Figure 3: Wild-type Rb sensitizes DU-1.1 and B5 cells to miR-449a-mediate cell cycle arrest. A. Protein extracts were prepared from PC-3, DU-145, DU-1.1, and B5 cell lines and resolved on SDS polyacrylamide gels. Total Rb and GAPDH were detected by immunoblot analysis in each cell line. GAPDH served as a loading control. Note DU-145 cells express low levels of a slightly truncated form of Rb. B. DU-1.1 and B5 cells were transfected with mock, miR-Con, or miR-449a for 72 hours as indicated. Floating and attached cells were collected, stained with PI, and processed for analysis by flow cytometry to measure DNA content. Data was analyzed to determine cell cycle distribution (G0/G1, S, and G2/M) in the surviving cell populations. Lower concentrations of miR-449a improved cell cycle analysis by increasing viable cell number. C. Percent sub-diploid/apoptotic cells were calculated from entire gated whole-cell populations.

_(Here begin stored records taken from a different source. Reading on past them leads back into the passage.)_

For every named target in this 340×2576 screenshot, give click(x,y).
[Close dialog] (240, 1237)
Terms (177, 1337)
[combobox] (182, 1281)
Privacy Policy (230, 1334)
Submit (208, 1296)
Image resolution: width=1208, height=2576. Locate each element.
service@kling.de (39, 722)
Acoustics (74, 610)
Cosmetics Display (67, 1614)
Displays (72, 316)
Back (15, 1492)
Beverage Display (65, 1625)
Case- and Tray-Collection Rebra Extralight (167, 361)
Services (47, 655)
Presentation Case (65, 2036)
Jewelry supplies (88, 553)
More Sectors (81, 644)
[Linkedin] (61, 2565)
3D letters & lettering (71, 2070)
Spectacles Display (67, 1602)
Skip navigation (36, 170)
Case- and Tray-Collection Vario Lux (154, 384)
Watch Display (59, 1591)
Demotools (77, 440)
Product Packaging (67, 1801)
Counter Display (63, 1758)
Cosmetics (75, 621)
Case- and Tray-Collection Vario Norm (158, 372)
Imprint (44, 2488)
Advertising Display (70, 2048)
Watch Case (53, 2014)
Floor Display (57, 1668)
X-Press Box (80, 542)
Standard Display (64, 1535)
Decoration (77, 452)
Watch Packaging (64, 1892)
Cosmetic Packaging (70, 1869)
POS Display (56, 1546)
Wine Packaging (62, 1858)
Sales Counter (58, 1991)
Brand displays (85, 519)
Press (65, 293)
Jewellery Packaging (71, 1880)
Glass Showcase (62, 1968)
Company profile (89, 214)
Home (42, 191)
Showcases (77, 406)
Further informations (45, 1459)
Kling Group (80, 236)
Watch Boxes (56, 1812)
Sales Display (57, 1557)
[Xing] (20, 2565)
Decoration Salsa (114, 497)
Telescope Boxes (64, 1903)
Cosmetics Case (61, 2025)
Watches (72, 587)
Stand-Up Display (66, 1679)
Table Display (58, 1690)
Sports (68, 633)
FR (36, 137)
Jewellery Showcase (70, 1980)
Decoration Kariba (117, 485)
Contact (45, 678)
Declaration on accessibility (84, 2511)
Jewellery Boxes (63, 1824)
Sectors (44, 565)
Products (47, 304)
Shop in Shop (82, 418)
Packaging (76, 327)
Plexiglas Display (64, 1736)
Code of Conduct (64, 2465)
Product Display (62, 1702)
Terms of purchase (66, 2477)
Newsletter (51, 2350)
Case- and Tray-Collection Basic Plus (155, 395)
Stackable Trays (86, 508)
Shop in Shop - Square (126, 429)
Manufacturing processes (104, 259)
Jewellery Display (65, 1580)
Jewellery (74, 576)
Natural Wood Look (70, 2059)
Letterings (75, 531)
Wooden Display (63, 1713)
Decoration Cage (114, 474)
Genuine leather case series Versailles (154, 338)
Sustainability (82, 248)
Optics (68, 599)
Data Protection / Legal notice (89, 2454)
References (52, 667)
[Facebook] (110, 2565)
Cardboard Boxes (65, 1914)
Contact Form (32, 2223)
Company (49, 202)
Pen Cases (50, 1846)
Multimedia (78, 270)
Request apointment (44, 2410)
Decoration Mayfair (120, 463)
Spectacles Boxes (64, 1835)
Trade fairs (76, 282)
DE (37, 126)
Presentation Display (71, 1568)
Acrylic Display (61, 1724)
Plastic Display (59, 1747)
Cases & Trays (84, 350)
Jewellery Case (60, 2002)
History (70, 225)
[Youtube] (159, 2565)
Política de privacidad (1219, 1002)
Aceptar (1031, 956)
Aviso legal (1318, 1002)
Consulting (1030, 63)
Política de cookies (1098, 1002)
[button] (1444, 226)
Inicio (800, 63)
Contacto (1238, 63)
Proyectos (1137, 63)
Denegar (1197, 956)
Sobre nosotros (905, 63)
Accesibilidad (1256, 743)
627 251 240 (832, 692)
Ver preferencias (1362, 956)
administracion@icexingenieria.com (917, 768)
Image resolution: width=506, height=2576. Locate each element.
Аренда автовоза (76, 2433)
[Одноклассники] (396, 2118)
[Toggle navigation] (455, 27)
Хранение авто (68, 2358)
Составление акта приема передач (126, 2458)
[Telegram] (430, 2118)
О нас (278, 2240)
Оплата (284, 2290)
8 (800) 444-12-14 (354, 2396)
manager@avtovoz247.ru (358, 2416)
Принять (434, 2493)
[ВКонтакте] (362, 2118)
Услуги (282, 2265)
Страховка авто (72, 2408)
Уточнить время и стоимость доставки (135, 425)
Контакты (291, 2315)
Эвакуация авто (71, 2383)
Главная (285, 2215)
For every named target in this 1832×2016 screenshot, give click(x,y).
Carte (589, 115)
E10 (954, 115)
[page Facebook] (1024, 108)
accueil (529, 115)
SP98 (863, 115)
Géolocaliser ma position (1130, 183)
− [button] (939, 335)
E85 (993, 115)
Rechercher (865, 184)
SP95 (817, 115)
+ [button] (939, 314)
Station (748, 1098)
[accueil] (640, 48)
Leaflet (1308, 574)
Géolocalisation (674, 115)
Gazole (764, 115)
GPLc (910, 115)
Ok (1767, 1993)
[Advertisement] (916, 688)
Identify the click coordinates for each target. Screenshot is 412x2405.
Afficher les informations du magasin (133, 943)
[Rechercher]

To determine if DU-1.1 and B5 cells have also become sensitive to miR-449a-induced senescence, we transfected DU-145 sublines with miR-449a and stained for SA-β-gal activity. At 10 and 25 nM concentrations, DU-1.1 and B5 cells stained positive for SA-β-gal, while staining in mock and miR-Con treatments were nearly undetectable (Figure 4). This data indicates that miR-449a triggered a senescent-like phenotype in both DU-145 sublines.
Figure 4: miR-449a triggers cellular senescence in DU-1.1 and B5 cells. DU-1.1 and B5 cells were transfected with mock, miR-Con, or miR-449a for 72 hours. Transfection of miR-449a at 10 or 25 nM concentrations improved cell density for analysis. Cells were fixed in formaldehyde and stained for SA-β-gal activity overnight. Images were captured by phase contrast microscopy at 200X magnification. Dark perinuclear staining marks senescent cells.
DuPro (prostate adenocarcinoma) cells are also wild-type for Rb [22, 24]. Transfection of miR-449a promoted cell cycle arrest at G1/G0, increased sub-diploid/apoptotic populations, and caused SA-β-gal staining to indicate that DuPro cells are also sensitive to miR-449a (Supplementary Figure 2A-D). This data further supports that miR-449a induces growth arrest via an Rb-dependent mechanism in prostate cancer cells.
miR-449a targets Cyclin D1
Because Rb is required, in part, for the tumor suppressor-like function of miR-449a in prostate cancer cells, miR-449a likely targets genes responsible for regulating Rb activity. Cyclin D1 functions in conjunction with CDK4/6 to directly regulate Rb phosphorylation and promote entry into S phase of the cell cycle . As shown in Figure 5A, in silico analysis revealed a putative target site in the 3’UTR of the Cyclin D1 (CCND1) transcript. Because all modes of miRNA-mediated gene repression result in decreased target protein, we evaluated Cyclin D1 levels by immunblot analysis. As shown in Figure 5B, miR-449a significantly reduced Cyclin D1 protein levels in PC-3 cells. To confirm Cyclin D1 is a direct target of miR-449a, we cloned the putative target sequence into the 3’UTR of a luciferase reporter vector (CCND1-WT). A scrambled target site (CCND1-MUT) was also constructed as a control for sequence specificity. Co-transfection with miR-449a reduced the luciferase activity of CCND1-WT, whereas the Cyclin D1 mutant construct (CCND1-MUT) was protected from miR-449a-mediated repression (Figure 5C). We also co-treated cells with a complementary oligonucleotide (anti-miR-449a) designed to specifically bind and sequester miR-449a activity. Although transfection of a non-specific control oligonucleotide (anti-miR-Con) did not interfere with the miR-449a-mediated repression of CCND1-WT, anti-miR-449a blocked miR-449a function causing a rebound in CCND1-WT luciferase activity (Figure 5C). Taken together, this data indicates that the Cyclin D1 transcript is a direct target of miR-449a.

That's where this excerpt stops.